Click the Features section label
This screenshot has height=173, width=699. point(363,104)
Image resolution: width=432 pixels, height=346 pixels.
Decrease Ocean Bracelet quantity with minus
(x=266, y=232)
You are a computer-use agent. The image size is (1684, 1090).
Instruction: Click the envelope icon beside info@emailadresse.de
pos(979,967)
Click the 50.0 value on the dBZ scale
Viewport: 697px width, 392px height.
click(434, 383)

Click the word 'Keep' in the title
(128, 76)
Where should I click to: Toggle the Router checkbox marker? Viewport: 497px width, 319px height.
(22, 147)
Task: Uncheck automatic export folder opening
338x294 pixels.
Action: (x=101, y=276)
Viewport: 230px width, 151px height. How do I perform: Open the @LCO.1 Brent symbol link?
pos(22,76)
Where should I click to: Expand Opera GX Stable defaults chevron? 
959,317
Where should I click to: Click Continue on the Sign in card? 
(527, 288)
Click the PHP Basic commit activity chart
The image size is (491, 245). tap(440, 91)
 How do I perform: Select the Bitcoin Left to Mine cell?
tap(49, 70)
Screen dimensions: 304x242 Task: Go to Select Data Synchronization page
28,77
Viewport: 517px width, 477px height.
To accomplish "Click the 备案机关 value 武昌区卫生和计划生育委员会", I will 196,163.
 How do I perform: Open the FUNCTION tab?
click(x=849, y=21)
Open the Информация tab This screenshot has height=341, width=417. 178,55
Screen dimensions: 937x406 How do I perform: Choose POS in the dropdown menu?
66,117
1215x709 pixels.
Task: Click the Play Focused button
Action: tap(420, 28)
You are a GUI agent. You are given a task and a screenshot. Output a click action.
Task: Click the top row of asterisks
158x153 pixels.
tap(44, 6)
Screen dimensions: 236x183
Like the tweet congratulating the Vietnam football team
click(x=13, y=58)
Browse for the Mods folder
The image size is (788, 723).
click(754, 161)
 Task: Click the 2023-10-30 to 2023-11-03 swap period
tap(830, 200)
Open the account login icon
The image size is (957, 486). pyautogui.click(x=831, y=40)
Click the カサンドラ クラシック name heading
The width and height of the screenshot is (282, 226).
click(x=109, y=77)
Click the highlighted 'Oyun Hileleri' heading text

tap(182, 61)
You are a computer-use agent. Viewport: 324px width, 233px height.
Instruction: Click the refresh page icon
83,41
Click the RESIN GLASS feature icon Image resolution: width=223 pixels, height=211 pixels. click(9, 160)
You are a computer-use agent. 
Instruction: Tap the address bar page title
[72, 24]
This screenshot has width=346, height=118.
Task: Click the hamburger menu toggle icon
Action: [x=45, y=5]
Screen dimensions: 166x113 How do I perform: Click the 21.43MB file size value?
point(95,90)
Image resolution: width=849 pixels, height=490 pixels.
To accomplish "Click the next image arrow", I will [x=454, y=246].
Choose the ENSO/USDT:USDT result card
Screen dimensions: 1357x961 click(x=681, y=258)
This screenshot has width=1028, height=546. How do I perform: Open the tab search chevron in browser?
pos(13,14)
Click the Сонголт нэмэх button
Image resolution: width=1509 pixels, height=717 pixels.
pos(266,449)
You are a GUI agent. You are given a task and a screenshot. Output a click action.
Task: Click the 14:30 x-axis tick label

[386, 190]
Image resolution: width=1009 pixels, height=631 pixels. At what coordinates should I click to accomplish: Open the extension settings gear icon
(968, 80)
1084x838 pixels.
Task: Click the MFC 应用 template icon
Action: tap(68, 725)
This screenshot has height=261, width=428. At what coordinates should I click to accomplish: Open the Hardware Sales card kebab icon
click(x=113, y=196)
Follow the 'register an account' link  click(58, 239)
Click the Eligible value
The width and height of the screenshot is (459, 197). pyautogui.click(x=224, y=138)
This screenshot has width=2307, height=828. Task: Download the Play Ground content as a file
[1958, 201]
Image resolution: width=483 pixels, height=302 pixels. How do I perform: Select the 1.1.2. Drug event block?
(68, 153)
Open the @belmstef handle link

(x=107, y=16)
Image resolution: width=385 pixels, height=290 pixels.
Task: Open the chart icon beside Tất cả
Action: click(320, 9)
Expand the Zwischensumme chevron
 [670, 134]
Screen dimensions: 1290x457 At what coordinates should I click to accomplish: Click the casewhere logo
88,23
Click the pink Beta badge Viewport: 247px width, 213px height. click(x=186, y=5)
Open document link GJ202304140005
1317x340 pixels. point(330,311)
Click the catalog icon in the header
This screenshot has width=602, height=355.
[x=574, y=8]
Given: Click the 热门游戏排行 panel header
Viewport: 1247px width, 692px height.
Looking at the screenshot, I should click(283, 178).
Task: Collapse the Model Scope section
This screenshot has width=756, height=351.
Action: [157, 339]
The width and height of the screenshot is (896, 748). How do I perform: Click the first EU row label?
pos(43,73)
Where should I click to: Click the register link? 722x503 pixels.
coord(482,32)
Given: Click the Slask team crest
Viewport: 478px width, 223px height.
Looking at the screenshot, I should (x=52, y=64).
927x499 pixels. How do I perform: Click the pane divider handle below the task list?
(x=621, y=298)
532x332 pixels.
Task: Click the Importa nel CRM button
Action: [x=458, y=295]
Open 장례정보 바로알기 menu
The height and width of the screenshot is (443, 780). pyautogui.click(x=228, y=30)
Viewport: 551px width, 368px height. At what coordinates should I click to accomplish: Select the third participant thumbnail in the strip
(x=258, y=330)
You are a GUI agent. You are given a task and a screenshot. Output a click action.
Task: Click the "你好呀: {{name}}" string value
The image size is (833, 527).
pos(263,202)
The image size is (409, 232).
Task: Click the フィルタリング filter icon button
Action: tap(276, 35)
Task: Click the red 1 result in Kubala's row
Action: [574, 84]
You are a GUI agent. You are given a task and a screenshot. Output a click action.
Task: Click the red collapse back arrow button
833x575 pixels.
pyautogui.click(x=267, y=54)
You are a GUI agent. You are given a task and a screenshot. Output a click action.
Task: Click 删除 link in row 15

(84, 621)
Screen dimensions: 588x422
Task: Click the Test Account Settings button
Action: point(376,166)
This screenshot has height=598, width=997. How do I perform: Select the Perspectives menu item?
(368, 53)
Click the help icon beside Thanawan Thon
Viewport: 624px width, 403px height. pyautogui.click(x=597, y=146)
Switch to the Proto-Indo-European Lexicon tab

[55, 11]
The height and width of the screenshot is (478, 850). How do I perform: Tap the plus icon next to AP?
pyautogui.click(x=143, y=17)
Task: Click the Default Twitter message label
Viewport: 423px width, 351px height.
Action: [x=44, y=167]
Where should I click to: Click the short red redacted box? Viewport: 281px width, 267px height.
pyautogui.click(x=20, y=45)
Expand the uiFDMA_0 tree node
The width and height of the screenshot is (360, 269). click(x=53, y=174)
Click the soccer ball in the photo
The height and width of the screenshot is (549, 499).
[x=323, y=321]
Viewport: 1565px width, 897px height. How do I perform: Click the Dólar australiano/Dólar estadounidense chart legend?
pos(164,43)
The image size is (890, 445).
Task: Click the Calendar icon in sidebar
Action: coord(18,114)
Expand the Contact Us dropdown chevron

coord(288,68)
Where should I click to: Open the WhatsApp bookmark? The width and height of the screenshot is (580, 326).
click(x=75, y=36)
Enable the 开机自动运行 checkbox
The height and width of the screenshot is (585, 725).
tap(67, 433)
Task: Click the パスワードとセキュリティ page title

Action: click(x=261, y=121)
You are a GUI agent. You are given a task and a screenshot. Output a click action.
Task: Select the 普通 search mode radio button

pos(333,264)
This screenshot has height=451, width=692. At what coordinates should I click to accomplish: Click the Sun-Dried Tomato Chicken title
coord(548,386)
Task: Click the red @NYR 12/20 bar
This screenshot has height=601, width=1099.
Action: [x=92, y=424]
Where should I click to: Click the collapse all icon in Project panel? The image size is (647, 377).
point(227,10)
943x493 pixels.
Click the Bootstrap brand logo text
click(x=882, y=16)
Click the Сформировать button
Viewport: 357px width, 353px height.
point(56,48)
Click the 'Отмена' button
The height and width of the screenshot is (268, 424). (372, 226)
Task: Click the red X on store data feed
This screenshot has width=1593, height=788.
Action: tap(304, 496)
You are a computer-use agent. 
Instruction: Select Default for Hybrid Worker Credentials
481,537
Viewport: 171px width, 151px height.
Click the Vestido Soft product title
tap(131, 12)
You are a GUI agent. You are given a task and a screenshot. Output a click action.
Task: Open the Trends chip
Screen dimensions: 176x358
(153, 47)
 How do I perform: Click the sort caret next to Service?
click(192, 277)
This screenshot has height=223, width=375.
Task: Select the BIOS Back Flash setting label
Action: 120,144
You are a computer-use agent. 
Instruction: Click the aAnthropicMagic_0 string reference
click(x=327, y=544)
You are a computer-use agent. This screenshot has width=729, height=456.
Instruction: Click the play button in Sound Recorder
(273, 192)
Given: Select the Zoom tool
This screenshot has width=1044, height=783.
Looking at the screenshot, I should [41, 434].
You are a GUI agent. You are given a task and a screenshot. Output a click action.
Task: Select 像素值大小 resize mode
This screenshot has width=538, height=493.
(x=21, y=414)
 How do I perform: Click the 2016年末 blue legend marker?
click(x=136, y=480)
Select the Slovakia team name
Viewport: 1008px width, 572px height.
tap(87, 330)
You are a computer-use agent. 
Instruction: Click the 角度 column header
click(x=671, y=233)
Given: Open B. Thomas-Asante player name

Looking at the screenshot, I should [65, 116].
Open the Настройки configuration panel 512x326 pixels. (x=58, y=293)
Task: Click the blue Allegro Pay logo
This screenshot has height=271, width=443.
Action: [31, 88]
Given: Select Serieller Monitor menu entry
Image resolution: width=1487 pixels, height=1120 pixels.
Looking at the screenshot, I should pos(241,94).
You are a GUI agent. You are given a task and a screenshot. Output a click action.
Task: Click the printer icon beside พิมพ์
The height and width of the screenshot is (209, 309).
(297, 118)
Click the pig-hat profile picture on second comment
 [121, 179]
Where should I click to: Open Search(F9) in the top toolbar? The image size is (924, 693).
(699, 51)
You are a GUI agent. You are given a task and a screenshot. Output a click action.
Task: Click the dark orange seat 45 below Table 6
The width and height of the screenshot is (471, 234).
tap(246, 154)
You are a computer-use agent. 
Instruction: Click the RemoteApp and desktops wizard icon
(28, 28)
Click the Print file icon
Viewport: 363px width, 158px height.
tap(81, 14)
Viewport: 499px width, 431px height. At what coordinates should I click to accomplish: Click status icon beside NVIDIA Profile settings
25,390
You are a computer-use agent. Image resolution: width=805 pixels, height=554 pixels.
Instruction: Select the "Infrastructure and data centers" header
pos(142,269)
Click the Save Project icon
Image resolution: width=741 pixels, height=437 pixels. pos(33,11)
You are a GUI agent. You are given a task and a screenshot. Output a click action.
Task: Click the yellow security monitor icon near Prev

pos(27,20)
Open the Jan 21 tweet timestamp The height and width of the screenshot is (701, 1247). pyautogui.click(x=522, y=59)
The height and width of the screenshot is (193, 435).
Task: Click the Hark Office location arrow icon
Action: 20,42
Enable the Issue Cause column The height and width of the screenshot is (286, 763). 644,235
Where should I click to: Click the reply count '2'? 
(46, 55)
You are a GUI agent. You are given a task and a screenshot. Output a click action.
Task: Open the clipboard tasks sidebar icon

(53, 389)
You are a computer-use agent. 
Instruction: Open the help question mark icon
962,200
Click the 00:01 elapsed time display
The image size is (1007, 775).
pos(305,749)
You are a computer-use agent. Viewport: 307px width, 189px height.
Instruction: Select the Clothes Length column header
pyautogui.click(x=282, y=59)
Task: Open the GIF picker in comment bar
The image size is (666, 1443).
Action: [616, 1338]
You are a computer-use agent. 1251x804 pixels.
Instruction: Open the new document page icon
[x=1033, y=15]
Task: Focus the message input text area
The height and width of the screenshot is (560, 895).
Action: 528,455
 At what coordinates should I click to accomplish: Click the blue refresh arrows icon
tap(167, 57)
________________
§ **What to do**
Return only the exact lines from the opening of the records through the line that contains "You are a computer-use agent. The", both included.

§ **Expected answer**
Click the Features section label
This screenshot has height=173, width=699. point(363,104)
Image resolution: width=432 pixels, height=346 pixels.
Decrease Ocean Bracelet quantity with minus
(x=266, y=232)
You are a computer-use agent. The image size is (1684, 1090).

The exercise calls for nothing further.